I think everyone already thinks this. We don’t program in the utility function. We train the models. Then it they end up with utility functions, but these utility functions will probably end up being a product of
Their architecture
The environment
The loss / reward function
Irreducible randomness
How they’re deployed
And the point is just that we can’t predict how these interact.
It seems obvious to me that if you found a tribe of protohumans, and carefully made them go through the exact same evolutionary pressures humans did, and then guided their cultural evolution to end up in an identical place to ours, you’d end up with a new batch of “aligned” humans.
The problem if you can’t do this with AI, because they have a different architecture, and are trained in a different way.
If you put the AI in human evolutionary environments, its plausible you get an AI that wants totally different things from what humans get.
I don’t think completely different is likely. There is already divergence in living things and in between humans at individual and group levels. However, it solves the interpretability problem, or at least dramatically reduces it to the point people habitually solve it while minimizing the impact of failure modes, and this goes towards moral alignment between conflicting groups of humans as well. It is worth closing 90% of the distance even if that risks building capacity. If you want the AI to effect our world it has to start being entangled with it eventually. Close the distance you’re comfortable with, then re evaluate, imho
Not trying to be rude here, but I have zero idea what you just said. I only am able to follow the first sentence. Then its just a bunch of unrelated sentences strung together. (is how it reads to me)

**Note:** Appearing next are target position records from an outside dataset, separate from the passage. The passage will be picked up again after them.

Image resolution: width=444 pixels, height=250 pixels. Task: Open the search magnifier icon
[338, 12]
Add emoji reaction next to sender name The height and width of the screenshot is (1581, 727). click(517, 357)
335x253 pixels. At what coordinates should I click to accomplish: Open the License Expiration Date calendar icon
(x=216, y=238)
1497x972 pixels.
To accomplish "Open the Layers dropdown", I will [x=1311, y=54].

All your posts so far have been very hard to understand.
You use a bunch of terms that are non standard, like “alignment context”. Then you don’t explain what they mean. Even when I asked you directly what you mean by that phrase you didn’t explain.
FWIW, I have had the same experience of reading a post or comment by Alephwyr and bouncing off parts of it, unsure what he was saying. So I then tried giving it to Claude, who generally seemed to understand it, explained it to me, and when I then reread it, Claude’s explanation then fit, and when I then conversed with Alephwyr on that basis, it appeared that Claude’s interpretation had in fact been correct. So I think he’s not actually anything like as unclear as he, admittedly, sometimes seems on first reading by people very used to the discussion here on LessWrong. Which fits with how he’s describing his communication style below — I think he’s just not using all our terminology and making all the same sets of assumptions. Which, frankly, makes him a particularly valuable participant in the conversation — questioning previously unquestioned assumptions is worth doing periodically, and new ideas are often helpful.

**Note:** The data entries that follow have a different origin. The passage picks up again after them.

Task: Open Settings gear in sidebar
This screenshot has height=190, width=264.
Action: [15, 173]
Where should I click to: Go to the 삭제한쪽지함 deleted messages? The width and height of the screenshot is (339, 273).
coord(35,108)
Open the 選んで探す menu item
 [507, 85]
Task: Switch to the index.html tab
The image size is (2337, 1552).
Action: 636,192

So, if in doubt, ask Claude, as often helps.
I don’t know most of the standard terms with any precision or at all. Sorry. I do read things. Part of the point of discussing things is to try to get a tighter use pattern of language down. However, part of the reason for my non standard use is also that, having not read a sufficient amount of anything, I am deliberately trying to avoid pulling in all the connotations of existing rationalist terms, while still signalling that I am thinking about the same cluster of things. It is deliberately aimed at signalling lower fidelity towards your inherited holistic concepts.